But I welcome System76's effort, too! I hope it's so good it makes me switch. :)

I'm gonna go down in the flames here but Unity was great. It was very stable for one thing. I never had an issue that I do with literally every single other DE that exists. XFCE is stable but customization is a time consuming affair. KDE is riddled with bugs. Cinnamon doesn't get enough support and thus has issues with various software (recently like not being able to run Factorio via steam or having bloated font in KeepassXC), and GNOME is like a happy medium between KDE and XFCE. Unity just worked. Out of the box like Windows and MacOS. It made me sad cannonical decided to drop it. It was the first real dedicated support to a DE that Linux decidedly needed.
I agree, I loved unity and miss it.
nah, Unity was great
Especially, there global menu and HUD support.
I think GNOME's detractors are really vocal but the vast, vast majority of users are happy, or they'd be using KDE.
There is a lot of truth in this. If gnome really was unusable and critically broken, why is it the default on almost every distro.
GNOME is not the only criterion people use to choose a distribution. I choose my distributions based on package managers, hardware support, and stability. For package managers I only feel good with dpkg or pacman, which automatically eliminates a lot of other distros. Not all of the remainder has his hardware support, and out of that, not all of those have good stability (with updates, or software bugs). This means that for me, all that remains on the playing field are Arch Linux (because I'm more willing to tolerate it), and Ubuntu derivatives.

If the price of having to use e.g. Ubuntu is having to run Gnome, I'll pay it just to get the other benefits.

Most distros provide DE versions and yet the gnome one is more popular with all other factors the same.
Kubuntu is an official flavour of Ubuntu; you're not locked in by any means.
> All existing DEs suck, partly because programmers don't know how to design UI/UX, partly because the one project with actual graphics designers (GNOME) wants to do something completely different than what most end users want.

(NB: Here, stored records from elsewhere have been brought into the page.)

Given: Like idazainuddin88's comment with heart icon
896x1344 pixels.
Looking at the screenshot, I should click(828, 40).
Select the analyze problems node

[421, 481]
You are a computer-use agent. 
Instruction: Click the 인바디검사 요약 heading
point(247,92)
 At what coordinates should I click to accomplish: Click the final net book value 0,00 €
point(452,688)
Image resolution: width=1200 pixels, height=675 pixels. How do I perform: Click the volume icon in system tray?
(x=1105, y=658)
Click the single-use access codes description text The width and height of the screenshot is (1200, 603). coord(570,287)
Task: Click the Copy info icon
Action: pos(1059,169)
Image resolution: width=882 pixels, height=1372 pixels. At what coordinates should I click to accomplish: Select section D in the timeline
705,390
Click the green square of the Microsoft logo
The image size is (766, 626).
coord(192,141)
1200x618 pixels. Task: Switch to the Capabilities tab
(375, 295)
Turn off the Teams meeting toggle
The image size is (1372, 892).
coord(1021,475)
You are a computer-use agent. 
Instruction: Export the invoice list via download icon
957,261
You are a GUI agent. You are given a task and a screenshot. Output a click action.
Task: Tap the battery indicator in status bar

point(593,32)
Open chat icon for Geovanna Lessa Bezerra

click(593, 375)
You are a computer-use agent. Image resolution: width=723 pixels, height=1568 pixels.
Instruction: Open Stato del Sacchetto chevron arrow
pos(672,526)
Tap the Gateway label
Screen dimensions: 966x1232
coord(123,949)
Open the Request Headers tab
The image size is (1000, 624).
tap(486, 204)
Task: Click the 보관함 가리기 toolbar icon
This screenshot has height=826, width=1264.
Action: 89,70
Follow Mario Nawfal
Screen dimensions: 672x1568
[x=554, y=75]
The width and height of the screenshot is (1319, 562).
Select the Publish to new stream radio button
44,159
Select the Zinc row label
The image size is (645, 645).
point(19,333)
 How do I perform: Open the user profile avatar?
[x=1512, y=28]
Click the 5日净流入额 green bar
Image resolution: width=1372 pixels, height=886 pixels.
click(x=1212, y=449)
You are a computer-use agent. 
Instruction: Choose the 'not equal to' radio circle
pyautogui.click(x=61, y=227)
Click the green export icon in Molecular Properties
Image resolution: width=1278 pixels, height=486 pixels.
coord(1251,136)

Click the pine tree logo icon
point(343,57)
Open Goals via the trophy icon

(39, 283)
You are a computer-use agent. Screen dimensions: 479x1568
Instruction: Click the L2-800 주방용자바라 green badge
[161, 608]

I guess that here we really need to figure out which end users we are talking about, to understand what they actually want.

To me, and perhaps some others, DEs like XFCE are pretty close to perfection - low resource usage, good performance, good usability, decent customization (as long as you don't want to do anything fancy, just get your windows to show up in a panel or two, and add a few widgets for resource display, clock, language switching etc.).

To users like me, the finer points of the DEs out there that have more fancy graphical elements or in depth customization, like KDE, are pretty much lost or are not really relevant. In my experience, most of the problems with the modern Linux desktop experience are created by the software, that has inconsistent element placements, varying button sizes, different UI frameworks altogether and so on. However, as long as the software works, i also don't find myself caring too much, even if things could be better.

I remember when PopOS was first announced and everyone was like "terrible decision, just use one of the many distros already out there." Yet, PopOS is now one of the most popular and most recommended distros out there.
Without downplaying the work put on Pop_OS, anyone can start an Ubuntu derivative distro in a few hours. Writing a DE from scratch is something else entirely, Ubuntu famously tried and it went nowhere.
It is a completely different undertaking but my point is, I'm willing to give System76 credit here and wait and see how this plays out instead of jumping to cynical conclusions about how terrible this will be.
It seems Canonical can make even worse decisions - for me it was going all in on snap
>Yet, PopOS is now one of the most popular and most recommended distros out there.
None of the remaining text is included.